УСЛОВИЕ ЗАДАЧИ A: Выведите без изменений часть фрагмента текста о Моонзундской операции от слов «Якоб Фелдманн провел» до слов «этих рабочих лагерях.».

ФРАГМЕНТ ТЕКСТА:
Вице-адмирал Бахирев в своем отчете отметил множество героев Моонзундской операции, зачастую оставшихся неизвестными и не награжденными, одним из которых был артиллерийский унтер-офицер Якоб Фелдман: «Рапорты офицеров указывают на ряд доблестных поступков отдельных лиц, преимущественно кондукторов, унтер-офицеров и старослужащих, которые были бы отмечены и на кораблях с отличным порядком, и в общем на честное отношение к своим обязанностям опять-таки старых, прошедших ранее хорошую школу матросов... Бой «Храброго» 1 октября и некоторые выше изложенные факты проявленного мужества показывают, что личный состав не совсем еще забыл традиции Русского флота, и по рассказам много было случаев, где была проявлена высокая воинская доблесть отдельными лицами; но к сожалению, ни донесений об этих подвигах, ни представлений к наградам отличившихся у меня нет. В отчете мне пришлось говорить о многих печальных делах, которые не внесут светлых страниц в историю дорогого нам Русского флота, но ни умолчать о них, ни затушевать их я не считаю себя вправе, так как Моонзундский период — единственный, где принимали активное участие наши морские силы, в этот во всяком случае весьма интересный момент жизни нашей Родины»...

Якоб Фелдманн провел в плену у немцев более года. На фото он во втором ряду слева, рядом с солдатом-охранником. 1918 г.

О своем пребывании в плену у немцев Якоб Фелдман вспоминал: «Нас, пленных, поместили в одну школу в г. Курессааре, откуда нас каждый день водили на работы в порт Роомассааре. Мы разгружали в порту транспортные суда. Однажды нас погрузили в один разгруженный нами транспорт и отправили в Либаву. В Либаве нас с судна перевели в здание цирка, где мы находились несколько дней. Из Либавы нас начали отправлять небольшими группами в Литву и Восточную Пруссию и использовать в качестве сельскохозяйственных рабочих в местных поместьях. Эти небольшие лагеря, в которых было примерно по 50-60 человек, приходилось менять часто — обычно через несколько месяцев. До ноября 1918 года я находился в этих рабочих лагерях.

ИЗВЛЕЧЁННЫЕ ЗАПИСИ:
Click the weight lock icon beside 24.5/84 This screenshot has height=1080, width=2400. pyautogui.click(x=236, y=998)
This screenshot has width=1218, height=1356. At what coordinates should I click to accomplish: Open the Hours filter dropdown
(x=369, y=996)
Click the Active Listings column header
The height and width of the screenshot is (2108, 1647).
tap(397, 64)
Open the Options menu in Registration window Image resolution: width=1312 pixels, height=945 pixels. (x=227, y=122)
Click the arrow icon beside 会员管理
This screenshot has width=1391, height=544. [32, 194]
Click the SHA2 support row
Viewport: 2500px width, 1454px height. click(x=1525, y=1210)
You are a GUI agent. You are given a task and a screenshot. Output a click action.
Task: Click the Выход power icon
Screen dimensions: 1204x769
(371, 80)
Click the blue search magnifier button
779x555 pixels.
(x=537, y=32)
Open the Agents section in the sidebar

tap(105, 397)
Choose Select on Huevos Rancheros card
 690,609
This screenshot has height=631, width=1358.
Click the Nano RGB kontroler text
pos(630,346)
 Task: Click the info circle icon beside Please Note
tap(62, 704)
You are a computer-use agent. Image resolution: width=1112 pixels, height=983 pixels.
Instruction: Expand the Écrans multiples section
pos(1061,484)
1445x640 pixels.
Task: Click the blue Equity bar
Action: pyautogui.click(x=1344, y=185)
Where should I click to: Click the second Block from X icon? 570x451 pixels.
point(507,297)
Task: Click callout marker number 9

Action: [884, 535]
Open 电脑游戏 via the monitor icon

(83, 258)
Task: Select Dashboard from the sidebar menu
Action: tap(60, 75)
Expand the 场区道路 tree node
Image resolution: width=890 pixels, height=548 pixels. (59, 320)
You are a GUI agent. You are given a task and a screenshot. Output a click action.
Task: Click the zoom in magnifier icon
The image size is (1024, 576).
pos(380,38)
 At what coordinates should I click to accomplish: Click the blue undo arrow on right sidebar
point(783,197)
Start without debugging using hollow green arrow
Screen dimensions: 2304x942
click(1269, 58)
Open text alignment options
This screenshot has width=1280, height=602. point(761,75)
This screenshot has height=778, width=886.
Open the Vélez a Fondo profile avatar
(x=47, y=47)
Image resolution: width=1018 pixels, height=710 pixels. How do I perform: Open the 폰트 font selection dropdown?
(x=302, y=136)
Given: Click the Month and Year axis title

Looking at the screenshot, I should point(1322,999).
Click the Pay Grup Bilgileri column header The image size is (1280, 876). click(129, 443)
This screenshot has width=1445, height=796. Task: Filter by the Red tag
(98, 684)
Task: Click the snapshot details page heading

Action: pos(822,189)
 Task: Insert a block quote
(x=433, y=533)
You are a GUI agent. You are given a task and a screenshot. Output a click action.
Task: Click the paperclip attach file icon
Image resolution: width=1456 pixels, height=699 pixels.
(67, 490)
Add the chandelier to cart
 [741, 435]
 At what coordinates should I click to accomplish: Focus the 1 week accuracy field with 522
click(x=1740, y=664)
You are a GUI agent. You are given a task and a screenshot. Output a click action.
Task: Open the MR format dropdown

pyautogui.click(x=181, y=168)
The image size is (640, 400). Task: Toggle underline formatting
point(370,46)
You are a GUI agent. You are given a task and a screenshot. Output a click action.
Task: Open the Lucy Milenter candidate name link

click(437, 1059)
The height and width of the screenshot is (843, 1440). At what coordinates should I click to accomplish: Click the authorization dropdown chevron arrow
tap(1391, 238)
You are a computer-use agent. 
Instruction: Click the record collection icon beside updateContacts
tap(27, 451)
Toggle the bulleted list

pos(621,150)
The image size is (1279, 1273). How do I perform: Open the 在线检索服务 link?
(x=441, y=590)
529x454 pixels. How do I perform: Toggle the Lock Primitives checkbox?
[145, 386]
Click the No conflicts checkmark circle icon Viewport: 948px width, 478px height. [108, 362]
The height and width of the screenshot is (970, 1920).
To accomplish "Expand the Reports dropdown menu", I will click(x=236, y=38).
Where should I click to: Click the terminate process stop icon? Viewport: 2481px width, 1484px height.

УСЛОВИЕ ЗАДАЧИ B: В записях от строки с «At what coordinates should I click to accomplish: Click the blue» до строки с «pyautogui.click(x=181, y=168)» подставьте «menu» вместо «dropdown», ничего больше не меняя. Приведите только эти строки.

ПИСЬМЕННОЕ РЕШЕНИЕ A:
Якоб Фелдманн провел в плену у немцев более года. На фото он во втором ряду слева, рядом с солдатом-охранником. 1918 г.

О своем пребывании в плену у немцев Якоб Фелдман вспоминал: «Нас, пленных, поместили в одну школу в г. Курессааре, откуда нас каждый день водили на работы в порт Роомассааре. Мы разгружали в порту транспортные суда. Однажды нас погрузили в один разгруженный нами транспорт и отправили в Либаву. В Либаве нас с судна перевели в здание цирка, где мы находились несколько дней. Из Либавы нас начали отправлять небольшими группами в Литву и Восточную Пруссию и использовать в качестве сельскохозяйственных рабочих в местных поместьях. Эти небольшие лагеря, в которых было примерно по 50-60 человек, приходилось менять часто — обычно через несколько месяцев. До ноября 1918 года я находился в этих рабочих лагерях.

ПИСЬМЕННОЕ РЕШЕНИЕ B:
 At what coordinates should I click to accomplish: Click the blue undo arrow on right sidebar
point(783,197)
Start without debugging using hollow green arrow
Screen dimensions: 2304x942
click(1269, 58)
Open text alignment options
This screenshot has width=1280, height=602. point(761,75)
This screenshot has height=778, width=886.
Open the Vélez a Fondo profile avatar
(x=47, y=47)
Image resolution: width=1018 pixels, height=710 pixels. How do I perform: Open the 폰트 font selection menu?
(x=302, y=136)
Given: Click the Month and Year axis title

Looking at the screenshot, I should point(1322,999).
Click the Pay Grup Bilgileri column header The image size is (1280, 876). click(129, 443)
This screenshot has width=1445, height=796. Task: Filter by the Red tag
(98, 684)
Task: Click the snapshot details page heading

Action: pos(822,189)
 Task: Insert a block quote
(x=433, y=533)
You are a GUI agent. You are given a task and a screenshot. Output a click action.
Task: Click the paperclip attach file icon
Image resolution: width=1456 pixels, height=699 pixels.
(67, 490)
Add the chandelier to cart
 [741, 435]
 At what coordinates should I click to accomplish: Focus the 1 week accuracy field with 522
click(x=1740, y=664)
You are a GUI agent. You are given a task and a screenshot. Output a click action.
Task: Open the MR format menu

pyautogui.click(x=181, y=168)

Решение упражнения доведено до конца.